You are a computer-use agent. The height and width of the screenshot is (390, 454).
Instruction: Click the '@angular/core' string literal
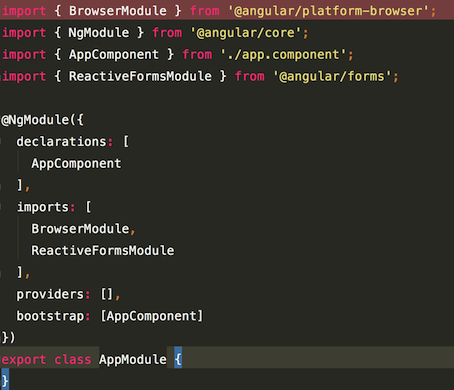coord(246,33)
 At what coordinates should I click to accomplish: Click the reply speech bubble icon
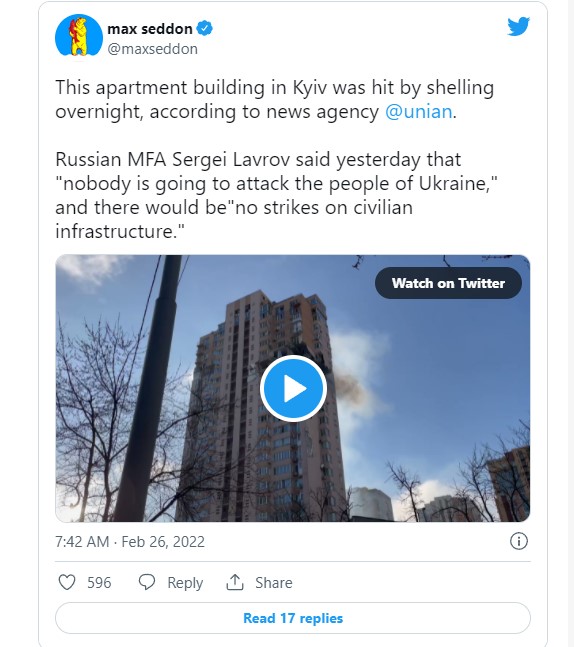coord(146,582)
──────
_WHAT YOU NEED TO DO_.
Please set down, exactly and with nothing added, the lines from the line with "At what coordinates" to the end of the entries above, omitting pictures.

_TASK ANSWER_.
 At what coordinates should I click to accomplish: Click the reply speech bubble icon
coord(146,582)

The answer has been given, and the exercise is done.